First up would be artworks created using blockchain code and traded within closed blockchain markets. The most infamous example so far is the craze for CryptoKitties––a limited series of digital illustrations of very cute cats, viewable on any kind of screen. Now, let’s be clear: CryptoKitties are kitsch, and the people who collect them aren’t exactly art fans. They’re more like cybergeek speculators. But the cats illustrate one of the most promising art-world applications of blockchain, for they allow both rarity and controlled expansion, enabling a market to grow slowly without diluting value. At a charity auction organized in early 2018 by Codex Protocol, with an auctioneer supplied by Christie’s, one of the cats sold for $140,000, allowing its new owner to, yes, contemplate the image itself but also to hold on to it as salable asset. In five years, one could expect a limited series of cryptographic drawings by Jeff Koons or Richard Prince.

Then there’s “fractional ownership,” or buying small shares in a work of art rather than owning it outright, which might help address another of art’s historic problems: Very few people can afford it. Brooklyn-based start-up Snark.Art is using blockchain to build a communal marketplace where would-be collectors can buy, for instance, single-frame slices of short films by esteemed video artists Eve Sussman and Tommy Hartung. The crypto key to your slice then gives you viewing access to the complete film via the chain’s decentralized network. It’s a model that also has the potential to revolutionize how artists make a living, by giving them the ability to retain shares of their own work and collect a share of the profits down the road as the value of their work increases. Snark.Art recently announced a partnership with Artsy, the prominent online art news site and art database, to bring blockchain technology to mainstream artists, art fans, and collectors.

Blockchain also has the power to upend the kind of art that gets made. “Until now, artists have been captives of the gallery system,” said New York–based gallerist, art collector, and author Adam Lindemann, which means artists are also “captives of making paintings or sculpture––it has to be flat work or plop sculpture. That’s all they can make because that’s what we’re trained to buy, that’s what people can sell. Why does it have to be that?” Lindemann is putting his money where his mouth is: He’s a lead investor in a start-up called Artblx, which is building a platform similar to Snark.Art’s, with the goal of helping artists, as Lindemann describes it, “produce something that’s for a hundred people––a hundred people own it together. I’m interested in how people can jointly own a work of art that is created specifically for joint ownership.”

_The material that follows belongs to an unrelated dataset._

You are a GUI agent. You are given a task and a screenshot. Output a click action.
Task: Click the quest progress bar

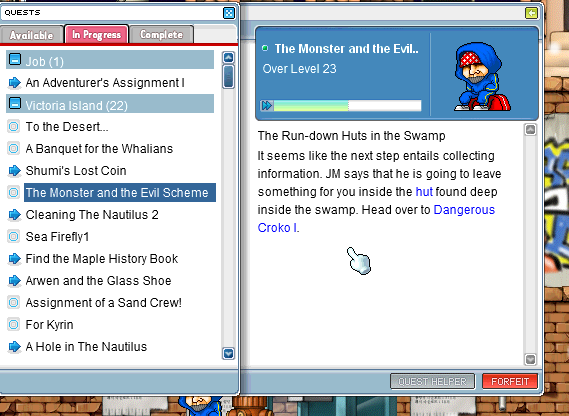point(347,106)
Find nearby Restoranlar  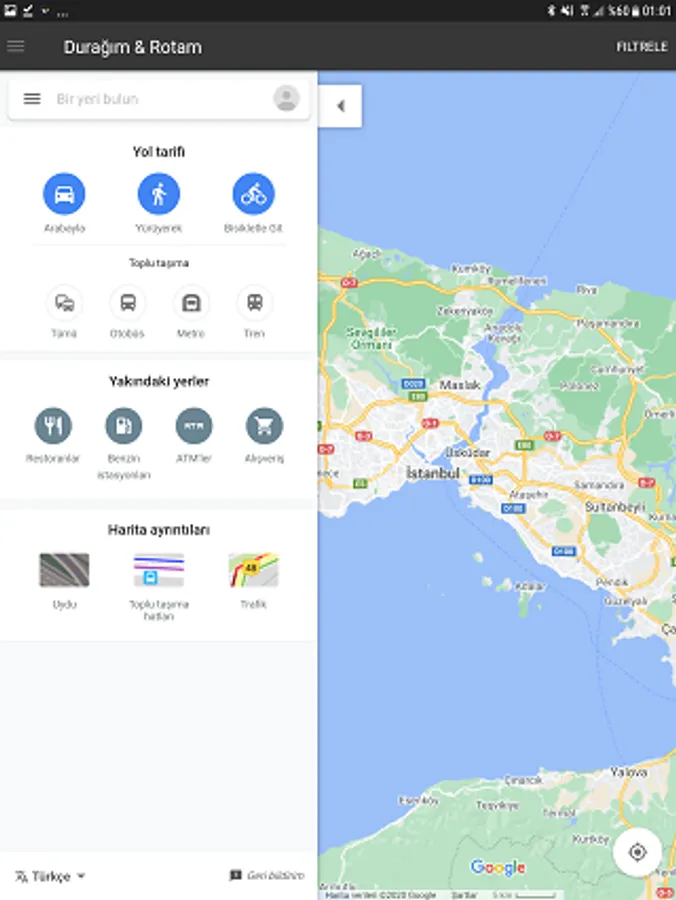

These are the most refreshing ideas for blockchain––the ones that aim to advance the creation of art itself. Companies like CryptoCanvas and Dada invite artists to join up and coauthor work on their platforms, like a shared canvas, then sell the paintings and share the proceeds. It may not sound like the best way to make great paintings, but it’s a fascinating way to think about the future of protest art: mass rallying cries that can’t be crushed or erased by a repressive government. No wonder Ai Weiwei is already tinkering with it.